* _PROMPT_:
In all of the material below, swap "dropdown" for "drop-down" wherever it appears. Write the lines out again with nothing else altered.

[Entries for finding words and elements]
** start **

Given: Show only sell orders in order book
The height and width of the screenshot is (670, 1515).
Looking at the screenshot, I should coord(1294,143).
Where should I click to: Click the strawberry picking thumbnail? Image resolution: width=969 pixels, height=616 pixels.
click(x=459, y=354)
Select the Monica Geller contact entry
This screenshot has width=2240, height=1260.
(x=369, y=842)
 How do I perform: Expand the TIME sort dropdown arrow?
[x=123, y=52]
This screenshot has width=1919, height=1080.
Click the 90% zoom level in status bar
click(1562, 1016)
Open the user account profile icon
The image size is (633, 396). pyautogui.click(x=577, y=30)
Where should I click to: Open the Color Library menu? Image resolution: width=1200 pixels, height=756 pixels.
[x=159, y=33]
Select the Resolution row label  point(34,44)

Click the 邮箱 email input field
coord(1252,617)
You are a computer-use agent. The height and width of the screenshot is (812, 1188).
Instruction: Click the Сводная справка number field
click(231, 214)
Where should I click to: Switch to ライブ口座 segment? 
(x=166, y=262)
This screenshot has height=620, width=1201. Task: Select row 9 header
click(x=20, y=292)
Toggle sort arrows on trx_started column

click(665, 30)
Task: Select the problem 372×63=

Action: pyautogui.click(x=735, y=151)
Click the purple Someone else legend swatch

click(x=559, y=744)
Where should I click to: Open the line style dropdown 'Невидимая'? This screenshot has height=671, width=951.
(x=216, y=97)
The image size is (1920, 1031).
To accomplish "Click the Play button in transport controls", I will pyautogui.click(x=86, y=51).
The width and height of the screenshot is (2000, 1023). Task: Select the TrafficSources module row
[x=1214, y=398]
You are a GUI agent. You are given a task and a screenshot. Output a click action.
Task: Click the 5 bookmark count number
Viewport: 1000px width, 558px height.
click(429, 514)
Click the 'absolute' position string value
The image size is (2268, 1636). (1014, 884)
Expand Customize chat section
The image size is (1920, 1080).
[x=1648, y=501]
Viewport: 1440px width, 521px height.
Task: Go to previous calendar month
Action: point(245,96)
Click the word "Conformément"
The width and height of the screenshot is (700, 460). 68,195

** end **

* _SOLUTION TO THE EXERCISE_:
Given: Show only sell orders in order book
The height and width of the screenshot is (670, 1515).
Looking at the screenshot, I should coord(1294,143).
Where should I click to: Click the strawberry picking thumbnail? Image resolution: width=969 pixels, height=616 pixels.
click(x=459, y=354)
Select the Monica Geller contact entry
This screenshot has width=2240, height=1260.
(x=369, y=842)
 How do I perform: Expand the TIME sort drop-down arrow?
[x=123, y=52]
This screenshot has width=1919, height=1080.
Click the 90% zoom level in status bar
click(1562, 1016)
Open the user account profile icon
The image size is (633, 396). pyautogui.click(x=577, y=30)
Where should I click to: Open the Color Library menu? Image resolution: width=1200 pixels, height=756 pixels.
[x=159, y=33]
Select the Resolution row label  point(34,44)

Click the 邮箱 email input field
coord(1252,617)
You are a computer-use agent. The height and width of the screenshot is (812, 1188).
Instruction: Click the Сводная справка number field
click(231, 214)
Where should I click to: Switch to ライブ口座 segment? 
(x=166, y=262)
This screenshot has height=620, width=1201. Task: Select row 9 header
click(x=20, y=292)
Toggle sort arrows on trx_started column

click(665, 30)
Task: Select the problem 372×63=

Action: pyautogui.click(x=735, y=151)
Click the purple Someone else legend swatch

click(x=559, y=744)
Where should I click to: Open the line style drop-down 'Невидимая'? This screenshot has height=671, width=951.
(x=216, y=97)
The image size is (1920, 1031).
To accomplish "Click the Play button in transport controls", I will pyautogui.click(x=86, y=51).
The width and height of the screenshot is (2000, 1023). Task: Select the TrafficSources module row
[x=1214, y=398]
You are a GUI agent. You are given a task and a screenshot. Output a click action.
Task: Click the 5 bookmark count number
Viewport: 1000px width, 558px height.
click(429, 514)
Click the 'absolute' position string value
The image size is (2268, 1636). (1014, 884)
Expand Customize chat section
The image size is (1920, 1080).
[x=1648, y=501]
Viewport: 1440px width, 521px height.
Task: Go to previous calendar month
Action: point(245,96)
Click the word "Conformément"
The width and height of the screenshot is (700, 460). 68,195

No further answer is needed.